Monday, Dec. 02, 1974
Enlarging the Zoo
"I've got some very exciting physics to tell you," said M.I.T. Physicist Samuel Ting earlier this month as he entered the office of Burton Richter, a Stanford University physicist. "Listen," Richter interrupted, "I've got some exciting physics to tell you." In fact, the two researchers, working independently and a continent apart, had almost simultaneously made an important discovery: a totally new type of subatomic particle that could upset prevailing ideas about the basic nature of matter.
Physicists have already discovered some 200 elementary particles, usually by smashing apart nuclei of atoms in huge accelerators. Most of the particles live for only a tiny fraction of a second before they decay into more stable atomic components Like electrons. Until now, all of these particles have occupied predictable places in what physicists jocularly call their subnuclear "zoo." The puzzling new discovery is a total misfit.

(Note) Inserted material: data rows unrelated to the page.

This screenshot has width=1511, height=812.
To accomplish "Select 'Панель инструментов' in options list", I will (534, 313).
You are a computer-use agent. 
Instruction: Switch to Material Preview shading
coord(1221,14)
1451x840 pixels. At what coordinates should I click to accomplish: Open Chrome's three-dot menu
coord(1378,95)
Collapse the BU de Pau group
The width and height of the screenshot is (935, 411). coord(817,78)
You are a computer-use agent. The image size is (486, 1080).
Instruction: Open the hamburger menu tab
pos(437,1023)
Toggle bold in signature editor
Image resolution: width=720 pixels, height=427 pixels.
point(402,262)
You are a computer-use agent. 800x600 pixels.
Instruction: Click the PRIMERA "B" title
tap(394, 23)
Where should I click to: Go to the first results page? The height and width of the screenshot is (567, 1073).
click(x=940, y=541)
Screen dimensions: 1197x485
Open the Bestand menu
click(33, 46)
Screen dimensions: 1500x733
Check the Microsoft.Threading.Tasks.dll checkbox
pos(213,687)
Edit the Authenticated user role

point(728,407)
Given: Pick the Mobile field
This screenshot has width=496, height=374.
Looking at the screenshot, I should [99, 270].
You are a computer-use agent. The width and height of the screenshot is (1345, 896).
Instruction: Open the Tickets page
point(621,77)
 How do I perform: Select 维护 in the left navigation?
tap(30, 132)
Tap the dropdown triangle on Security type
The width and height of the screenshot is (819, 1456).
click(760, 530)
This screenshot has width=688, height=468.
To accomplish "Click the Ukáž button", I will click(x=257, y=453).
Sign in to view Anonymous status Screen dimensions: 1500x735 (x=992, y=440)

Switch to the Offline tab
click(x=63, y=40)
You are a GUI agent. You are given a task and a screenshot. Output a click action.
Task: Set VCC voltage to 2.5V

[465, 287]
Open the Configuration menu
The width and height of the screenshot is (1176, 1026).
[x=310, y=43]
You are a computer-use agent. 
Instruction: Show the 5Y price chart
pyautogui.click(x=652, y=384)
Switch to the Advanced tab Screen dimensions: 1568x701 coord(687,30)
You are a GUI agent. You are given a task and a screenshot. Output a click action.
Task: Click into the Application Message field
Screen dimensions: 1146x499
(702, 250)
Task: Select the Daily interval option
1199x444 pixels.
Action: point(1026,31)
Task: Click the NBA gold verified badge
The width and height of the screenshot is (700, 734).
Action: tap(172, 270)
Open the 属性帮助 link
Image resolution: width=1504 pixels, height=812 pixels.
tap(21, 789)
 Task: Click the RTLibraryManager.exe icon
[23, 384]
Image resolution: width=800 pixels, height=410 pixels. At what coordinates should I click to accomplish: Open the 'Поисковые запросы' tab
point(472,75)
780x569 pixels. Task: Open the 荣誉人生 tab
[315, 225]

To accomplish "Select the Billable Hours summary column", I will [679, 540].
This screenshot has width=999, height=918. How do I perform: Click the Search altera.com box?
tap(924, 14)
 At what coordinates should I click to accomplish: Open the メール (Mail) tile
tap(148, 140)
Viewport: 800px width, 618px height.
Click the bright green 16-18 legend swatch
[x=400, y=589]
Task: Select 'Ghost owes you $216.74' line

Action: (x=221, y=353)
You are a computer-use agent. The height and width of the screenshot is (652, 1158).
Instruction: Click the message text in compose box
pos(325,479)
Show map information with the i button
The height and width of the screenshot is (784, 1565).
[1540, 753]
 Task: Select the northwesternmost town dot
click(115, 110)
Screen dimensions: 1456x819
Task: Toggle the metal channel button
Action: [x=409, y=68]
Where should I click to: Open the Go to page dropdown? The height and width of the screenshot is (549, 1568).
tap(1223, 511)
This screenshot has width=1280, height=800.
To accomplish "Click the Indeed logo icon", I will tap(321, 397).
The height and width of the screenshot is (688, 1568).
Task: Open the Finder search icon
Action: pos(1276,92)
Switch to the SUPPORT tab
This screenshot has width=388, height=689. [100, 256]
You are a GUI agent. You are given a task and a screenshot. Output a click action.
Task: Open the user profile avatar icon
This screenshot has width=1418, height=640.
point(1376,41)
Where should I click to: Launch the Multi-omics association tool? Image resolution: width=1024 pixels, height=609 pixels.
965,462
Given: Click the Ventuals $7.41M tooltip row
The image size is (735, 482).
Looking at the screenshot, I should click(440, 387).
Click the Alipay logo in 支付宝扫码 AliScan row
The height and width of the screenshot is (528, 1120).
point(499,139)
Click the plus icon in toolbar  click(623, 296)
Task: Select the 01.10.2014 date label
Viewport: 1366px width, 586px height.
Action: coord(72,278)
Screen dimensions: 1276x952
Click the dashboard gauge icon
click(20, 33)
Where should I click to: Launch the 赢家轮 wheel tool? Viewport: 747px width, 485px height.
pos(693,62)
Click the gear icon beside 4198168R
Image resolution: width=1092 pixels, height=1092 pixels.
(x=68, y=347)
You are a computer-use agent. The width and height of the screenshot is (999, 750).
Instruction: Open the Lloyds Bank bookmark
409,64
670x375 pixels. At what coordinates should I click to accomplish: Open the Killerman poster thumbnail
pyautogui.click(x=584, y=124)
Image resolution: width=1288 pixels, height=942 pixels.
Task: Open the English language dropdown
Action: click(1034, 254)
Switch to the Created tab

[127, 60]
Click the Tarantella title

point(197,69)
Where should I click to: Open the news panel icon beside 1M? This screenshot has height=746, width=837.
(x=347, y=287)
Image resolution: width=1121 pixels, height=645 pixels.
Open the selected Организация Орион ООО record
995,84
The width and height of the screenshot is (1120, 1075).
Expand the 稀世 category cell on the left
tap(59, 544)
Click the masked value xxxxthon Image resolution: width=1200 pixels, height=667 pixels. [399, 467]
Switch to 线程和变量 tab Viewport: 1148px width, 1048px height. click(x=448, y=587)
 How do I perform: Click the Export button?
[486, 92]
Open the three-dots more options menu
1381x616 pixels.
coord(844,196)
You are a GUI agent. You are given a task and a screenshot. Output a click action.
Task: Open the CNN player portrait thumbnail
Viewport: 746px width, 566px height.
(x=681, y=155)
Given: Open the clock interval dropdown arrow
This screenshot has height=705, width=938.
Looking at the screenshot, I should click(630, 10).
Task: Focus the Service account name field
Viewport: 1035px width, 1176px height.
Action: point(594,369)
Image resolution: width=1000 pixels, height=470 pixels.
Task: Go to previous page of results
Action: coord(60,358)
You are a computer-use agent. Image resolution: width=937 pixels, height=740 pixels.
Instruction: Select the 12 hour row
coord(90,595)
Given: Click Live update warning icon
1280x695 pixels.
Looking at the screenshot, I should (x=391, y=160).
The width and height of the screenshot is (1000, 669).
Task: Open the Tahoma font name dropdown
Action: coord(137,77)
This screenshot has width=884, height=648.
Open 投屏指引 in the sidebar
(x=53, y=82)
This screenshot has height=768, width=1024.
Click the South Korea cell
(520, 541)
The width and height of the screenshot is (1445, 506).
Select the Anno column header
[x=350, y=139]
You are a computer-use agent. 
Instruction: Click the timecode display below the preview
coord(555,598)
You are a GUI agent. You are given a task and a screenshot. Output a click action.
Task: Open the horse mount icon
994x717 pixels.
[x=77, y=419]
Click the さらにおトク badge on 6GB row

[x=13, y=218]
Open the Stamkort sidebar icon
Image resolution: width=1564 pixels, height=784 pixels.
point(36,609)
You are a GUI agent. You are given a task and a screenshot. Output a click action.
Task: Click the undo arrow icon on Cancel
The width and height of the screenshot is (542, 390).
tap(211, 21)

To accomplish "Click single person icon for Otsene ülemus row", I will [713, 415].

Tentatively called a "J" particle by Ting's team, which used the 33 billion-electron-volt accelerator at the Brookhaven National Laboratory, and a "Psi" particle by Richter's group at the two-mile-long Stanford Linear Accelerator, it was the heaviest atomic fragment ever found--almost 3% times more massive than the proton. It was also, by nuclear standards, extremely long-lived. It survived a full one-hundred billionths of one-billionth of a second, or 1,000 times longer than other massive particles.
Excited theorists speculated that the particle could be the long-sought Link between two of nature's basic forces, electromagnetism and the so-called nuclear weak force, which shows up in some types of radioactivity. Others suggested that it may be the first member of a whole new family of subatomic particles possessing a new physical property whimsically named "charm." If such particles really exist, they would, in turn, be made up of a new "charmed" form of quarks and antiquarks--elusive fragments that have been hypothesized as the basic building blocks of all matter. By week's end that speculation took on dramatic new significance when Richter's team announced the discovery of still another new particle even more massive than the original Psi (or J) and said the hunt was on for others.